Copy each line of the records that holds the string "will".

Excerpts from a dataset
----------

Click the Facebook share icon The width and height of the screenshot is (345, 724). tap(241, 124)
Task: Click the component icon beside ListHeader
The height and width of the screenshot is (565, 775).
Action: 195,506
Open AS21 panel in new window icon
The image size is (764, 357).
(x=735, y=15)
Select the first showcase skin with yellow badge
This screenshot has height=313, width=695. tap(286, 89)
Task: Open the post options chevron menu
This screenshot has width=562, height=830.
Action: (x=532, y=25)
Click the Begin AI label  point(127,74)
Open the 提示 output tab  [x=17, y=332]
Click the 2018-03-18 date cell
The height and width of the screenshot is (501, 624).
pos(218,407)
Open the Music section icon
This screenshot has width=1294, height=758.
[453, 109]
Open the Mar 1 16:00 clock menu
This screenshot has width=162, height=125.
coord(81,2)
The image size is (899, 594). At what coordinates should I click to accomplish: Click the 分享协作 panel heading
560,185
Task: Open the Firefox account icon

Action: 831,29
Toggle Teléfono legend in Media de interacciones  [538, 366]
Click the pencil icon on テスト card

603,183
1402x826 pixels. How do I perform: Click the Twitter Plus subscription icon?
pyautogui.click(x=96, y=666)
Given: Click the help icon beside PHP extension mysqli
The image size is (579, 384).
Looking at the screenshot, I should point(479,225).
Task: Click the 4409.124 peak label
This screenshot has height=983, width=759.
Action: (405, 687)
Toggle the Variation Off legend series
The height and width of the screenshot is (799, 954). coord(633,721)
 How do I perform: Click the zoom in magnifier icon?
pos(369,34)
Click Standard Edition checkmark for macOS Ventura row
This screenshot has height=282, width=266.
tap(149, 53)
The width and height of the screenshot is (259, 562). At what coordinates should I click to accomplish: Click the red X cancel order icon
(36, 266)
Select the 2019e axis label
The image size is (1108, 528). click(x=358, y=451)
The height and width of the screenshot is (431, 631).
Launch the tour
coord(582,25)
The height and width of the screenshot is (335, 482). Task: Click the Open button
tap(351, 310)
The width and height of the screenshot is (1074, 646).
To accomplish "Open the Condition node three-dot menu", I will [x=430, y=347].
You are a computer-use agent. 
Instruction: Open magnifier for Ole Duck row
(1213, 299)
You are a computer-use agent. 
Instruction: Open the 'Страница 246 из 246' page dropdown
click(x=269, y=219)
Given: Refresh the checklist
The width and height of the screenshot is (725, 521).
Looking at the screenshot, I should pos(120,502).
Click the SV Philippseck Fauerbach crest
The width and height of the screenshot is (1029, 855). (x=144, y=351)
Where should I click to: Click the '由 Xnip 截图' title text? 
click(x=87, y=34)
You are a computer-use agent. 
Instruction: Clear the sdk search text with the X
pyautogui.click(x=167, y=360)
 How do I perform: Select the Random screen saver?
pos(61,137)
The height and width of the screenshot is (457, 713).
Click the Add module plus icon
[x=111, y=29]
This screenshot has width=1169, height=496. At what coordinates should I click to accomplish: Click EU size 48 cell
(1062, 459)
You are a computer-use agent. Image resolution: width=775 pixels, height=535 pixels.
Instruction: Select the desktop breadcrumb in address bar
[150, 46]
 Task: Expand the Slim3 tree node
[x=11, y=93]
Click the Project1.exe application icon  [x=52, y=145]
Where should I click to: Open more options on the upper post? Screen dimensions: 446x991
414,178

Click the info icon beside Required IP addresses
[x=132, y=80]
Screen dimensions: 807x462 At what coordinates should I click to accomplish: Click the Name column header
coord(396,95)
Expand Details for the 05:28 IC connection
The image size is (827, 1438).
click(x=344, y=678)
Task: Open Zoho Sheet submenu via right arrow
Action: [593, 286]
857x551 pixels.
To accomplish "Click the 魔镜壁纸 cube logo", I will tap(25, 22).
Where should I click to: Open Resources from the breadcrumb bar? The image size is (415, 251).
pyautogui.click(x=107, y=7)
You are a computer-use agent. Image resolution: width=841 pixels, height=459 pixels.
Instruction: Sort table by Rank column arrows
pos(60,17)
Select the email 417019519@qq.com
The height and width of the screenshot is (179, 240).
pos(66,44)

----------

**Solution to the problem:**
To accomplish "Open the Condition node three-dot menu", I will [x=430, y=347].
To accomplish "Click the 魔镜壁纸 cube logo", I will tap(25, 22).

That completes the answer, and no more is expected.